Reports reaching the desk of Africa Today News, New York has it that officials in the United States have just discovered no fewer than six more classified documents during a new search of President Joe Biden’s home in Wilmington, Delaware.
According to a lawyer, some of the classified documents and ‘surrounding materials’ dated from Biden’s tenure in the US Senate, where he represented Delaware from 1973 to 2009.
This was confirmed by the president’s personal lawyer, Bob Bauer, in a statement on Sunday morning.
Other documents were from his tenure as vice president in the Obama administration, from 2009 through 2017, Bauer said.
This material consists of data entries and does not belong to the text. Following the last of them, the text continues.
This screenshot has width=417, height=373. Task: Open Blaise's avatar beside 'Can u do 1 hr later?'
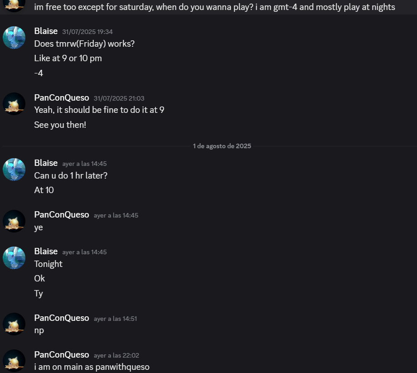pyautogui.click(x=14, y=170)
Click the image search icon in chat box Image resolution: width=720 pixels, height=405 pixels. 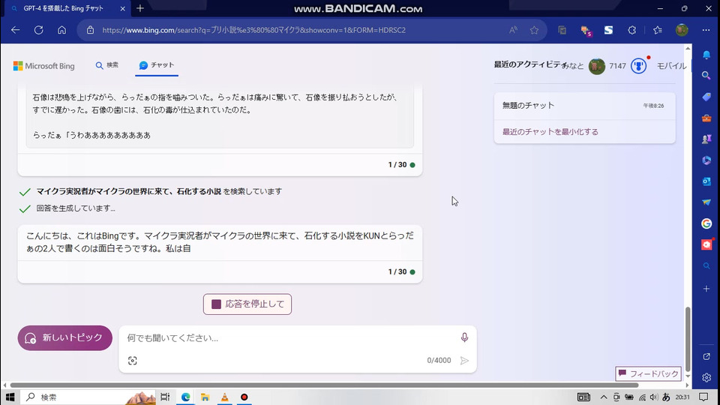pos(133,361)
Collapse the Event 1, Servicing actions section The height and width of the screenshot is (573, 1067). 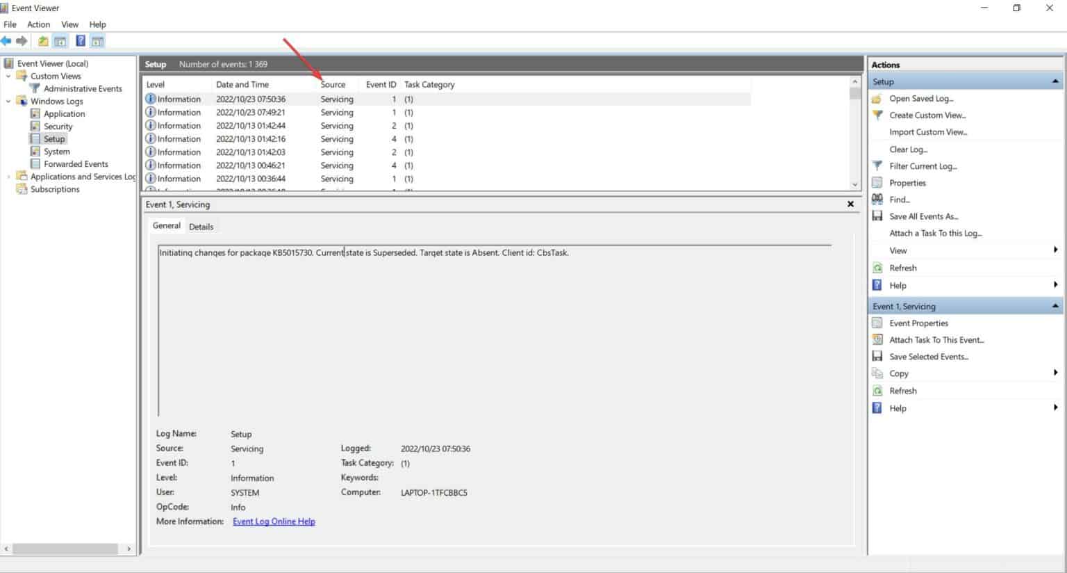[x=1055, y=305]
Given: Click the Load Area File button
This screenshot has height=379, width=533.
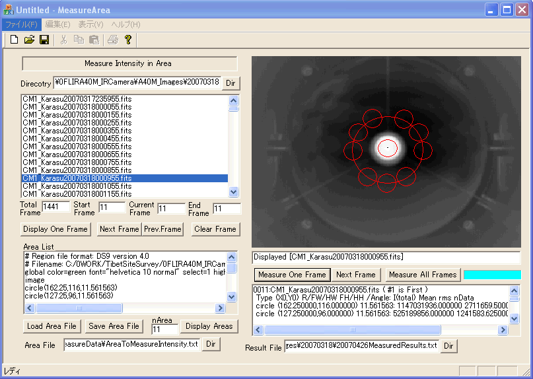Looking at the screenshot, I should click(x=52, y=326).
The level of classification and whether they remained classified was not immediately clear.
The search on Friday was carried out by officials from the Department of Justice (DOJ) and lasted more than 13 hours, according to Bauer. It came more than a week after Biden’s lawyers found six other classified documents in the president’s home library from his time as vice president, and nearly three months after lawyers found a small number of classified records at his former offices at the Penn Biden Center in Washington, DC.
Read Also: Biden Offers To Discuss Debt Ceiling With Republican Leader
It came a day after Biden maintained that ‘there’s no there there’ on the document discoveries, which have become a political headache for the president and complicated the DOJ’s probe into former President Donald Trump’s retention of classified documents and official records after he left office.
The president offered access “to his home to allow DOJ to conduct a search of the entire premises for potential vice-presidential records and potential classified material,” Bauer said.
Meanwhile, neither Biden nor his wife was present during the search, the lawyer said. They were in Rehoboth Beach, Delaware, for the weekend.
It remains to be seen whether additional searches by federal officials of other locations might be conducted. Biden’s personal lawyers previously conducted a search of the Rehoboth Beach residence and said they did not find any official documents or classified records.